Work instructions =>
(A) In two sentences, summarize the transcript excerpt that follows.
(B) From the transcript excerpt below, print the passage that begins at the words "4924   COMMISSIONER PENTEFOUNTAS: That's" and stops after the words "Deflation -- deflationary pressures.".

Text extract =>
»»

4918   MR. MILLAR: Yeah.

4919   Bryan, do you want to jump --

4920   MR. WOODRUFF: Yes, Mr Vice-Chair, absolutely.

4921   I think one of the important things to look at with a business news station which, I guess, in this case very important to mention, a lot of the content and a lot of the people that we'll have will be guests from Bay Street.

4922   So in the sense that it seems like in your opinion; though we disagree that it is light, I think it's important to remember that a lot of the people that will be providing content won't be paid employees. They will be guests. They will be advisors, experts.

4923   And, again, on a business news station that will make up a fair bit of our content.

4924   COMMISSIONER PENTEFOUNTAS: That's a good answer. That's the kind of answer I was looking for.

4925   MR. WOODRUFF: Thank you.

4926   COMMISSIONER PENTEFOUNTAS: The other issue is that your programming and salaries increase minimally from Year 1 to Year 7. I mean it's hardly the inflation rate. We don't know what it's going to be, but you are hoping for a downturn on those seven years?

4927   MR. MILLAR: No, no.

4928   COMMISSIONER PENTEFOUNTAS: Deflation -- deflationary pressures.

4929   MR. MILLAR: Well, we have got interest rates running at about 1 percent and inflation at 2.

4930   COMMISSIONER PENTEFOUNTAS: For now; for now.

4931   MR. MILLAR: I think it's a fair question.

4932   You know we --

4933   COMMISSIONER PENTEFOUNTAS: Your revenues are growing.

4934   MR. MILLAR: Well, they do. It takes a little bit of time to establish the business but they do grow.

4935   Again, in the detailed revenue assumptions that we went through -- one of the things I should say about revenue and the growing of that is that we took the opportunity before putting in the application and filing it, to go out to the advertising agencies and speak to them directly.

««

Items =>
»»

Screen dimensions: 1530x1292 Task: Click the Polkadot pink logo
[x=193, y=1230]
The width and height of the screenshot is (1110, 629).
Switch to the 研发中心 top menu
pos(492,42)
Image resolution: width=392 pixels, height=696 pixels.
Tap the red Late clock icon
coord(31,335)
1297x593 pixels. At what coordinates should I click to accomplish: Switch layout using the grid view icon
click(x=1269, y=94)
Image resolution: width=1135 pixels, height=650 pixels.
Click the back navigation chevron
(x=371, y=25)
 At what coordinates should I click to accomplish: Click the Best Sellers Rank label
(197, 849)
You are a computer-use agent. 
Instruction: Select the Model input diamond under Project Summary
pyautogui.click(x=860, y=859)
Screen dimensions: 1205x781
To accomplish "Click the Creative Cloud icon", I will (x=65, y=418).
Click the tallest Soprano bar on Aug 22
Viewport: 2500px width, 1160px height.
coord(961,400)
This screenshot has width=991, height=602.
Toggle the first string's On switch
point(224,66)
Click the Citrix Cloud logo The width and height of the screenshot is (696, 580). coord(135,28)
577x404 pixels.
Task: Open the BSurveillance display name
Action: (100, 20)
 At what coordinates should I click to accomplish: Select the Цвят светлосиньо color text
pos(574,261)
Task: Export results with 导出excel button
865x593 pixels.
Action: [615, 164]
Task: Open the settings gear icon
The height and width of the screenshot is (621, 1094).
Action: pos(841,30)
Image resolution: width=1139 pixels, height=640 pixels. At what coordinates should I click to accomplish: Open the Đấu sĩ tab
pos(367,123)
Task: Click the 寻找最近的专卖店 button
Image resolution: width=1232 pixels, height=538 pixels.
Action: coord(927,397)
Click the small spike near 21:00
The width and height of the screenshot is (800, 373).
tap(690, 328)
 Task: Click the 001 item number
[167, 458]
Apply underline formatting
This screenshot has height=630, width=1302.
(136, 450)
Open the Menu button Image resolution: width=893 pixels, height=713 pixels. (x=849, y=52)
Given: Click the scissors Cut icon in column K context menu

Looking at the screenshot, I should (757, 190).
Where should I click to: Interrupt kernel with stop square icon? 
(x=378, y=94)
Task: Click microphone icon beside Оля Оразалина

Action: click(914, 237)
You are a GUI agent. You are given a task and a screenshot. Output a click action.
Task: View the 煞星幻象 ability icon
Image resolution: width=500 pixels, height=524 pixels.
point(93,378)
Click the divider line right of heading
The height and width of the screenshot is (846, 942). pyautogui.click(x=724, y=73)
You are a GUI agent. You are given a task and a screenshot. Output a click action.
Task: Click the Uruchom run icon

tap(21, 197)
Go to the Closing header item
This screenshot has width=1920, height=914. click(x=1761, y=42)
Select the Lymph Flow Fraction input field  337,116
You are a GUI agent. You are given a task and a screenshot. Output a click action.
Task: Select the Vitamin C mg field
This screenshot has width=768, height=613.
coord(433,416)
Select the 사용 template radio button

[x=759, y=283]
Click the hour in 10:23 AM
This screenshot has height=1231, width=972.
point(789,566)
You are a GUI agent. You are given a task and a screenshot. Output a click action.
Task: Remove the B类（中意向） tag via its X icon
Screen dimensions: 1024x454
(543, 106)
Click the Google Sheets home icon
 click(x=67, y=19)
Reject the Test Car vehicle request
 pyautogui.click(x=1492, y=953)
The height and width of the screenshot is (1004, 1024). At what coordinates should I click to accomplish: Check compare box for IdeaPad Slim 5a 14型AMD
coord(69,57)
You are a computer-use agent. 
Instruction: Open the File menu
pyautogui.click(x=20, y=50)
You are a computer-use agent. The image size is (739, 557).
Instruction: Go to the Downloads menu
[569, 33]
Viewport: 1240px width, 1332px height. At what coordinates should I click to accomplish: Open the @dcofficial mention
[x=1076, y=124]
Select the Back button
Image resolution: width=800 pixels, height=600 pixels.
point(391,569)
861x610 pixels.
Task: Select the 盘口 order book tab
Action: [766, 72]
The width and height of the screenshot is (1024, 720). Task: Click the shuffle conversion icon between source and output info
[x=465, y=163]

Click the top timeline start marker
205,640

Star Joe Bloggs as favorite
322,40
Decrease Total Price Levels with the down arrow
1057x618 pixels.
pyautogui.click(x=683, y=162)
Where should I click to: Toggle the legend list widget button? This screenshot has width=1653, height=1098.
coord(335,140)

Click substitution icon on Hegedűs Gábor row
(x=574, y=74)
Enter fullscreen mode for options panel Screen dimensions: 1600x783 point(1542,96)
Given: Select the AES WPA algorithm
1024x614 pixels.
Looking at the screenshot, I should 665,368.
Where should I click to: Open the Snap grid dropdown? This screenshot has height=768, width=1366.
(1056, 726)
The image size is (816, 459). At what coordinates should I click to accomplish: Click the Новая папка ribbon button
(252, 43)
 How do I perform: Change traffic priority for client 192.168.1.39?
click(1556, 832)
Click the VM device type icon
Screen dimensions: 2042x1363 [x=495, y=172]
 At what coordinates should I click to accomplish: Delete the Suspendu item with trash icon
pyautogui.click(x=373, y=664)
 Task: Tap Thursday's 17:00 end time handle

««

Solutions to the exercise =>
(A) Mr. Woodruff explains that much of the business news station's content will come from guests from Bay Street, such as advisors and experts, rather than paid employees, and Commissioner Pentefountas calls this the kind of answer he was looking for. The commissioner then notes that programming and salaries rise only minimally from Year 1 to Year 7 while revenues grow, and Mr. Millar replies that revenues take time to establish but do grow and that the applicants spoke directly to advertising agencies before filing.

(B)
4924   COMMISSIONER PENTEFOUNTAS: That's a good answer. That's the kind of answer I was looking for.

4925   MR. WOODRUFF: Thank you.

4926   COMMISSIONER PENTEFOUNTAS: The other issue is that your programming and salaries increase minimally from Year 1 to Year 7. I mean it's hardly the inflation rate. We don't know what it's going to be, but you are hoping for a downturn on those seven years?

4927   MR. MILLAR: No, no.

4928   COMMISSIONER PENTEFOUNTAS: Deflation -- deflationary pressures.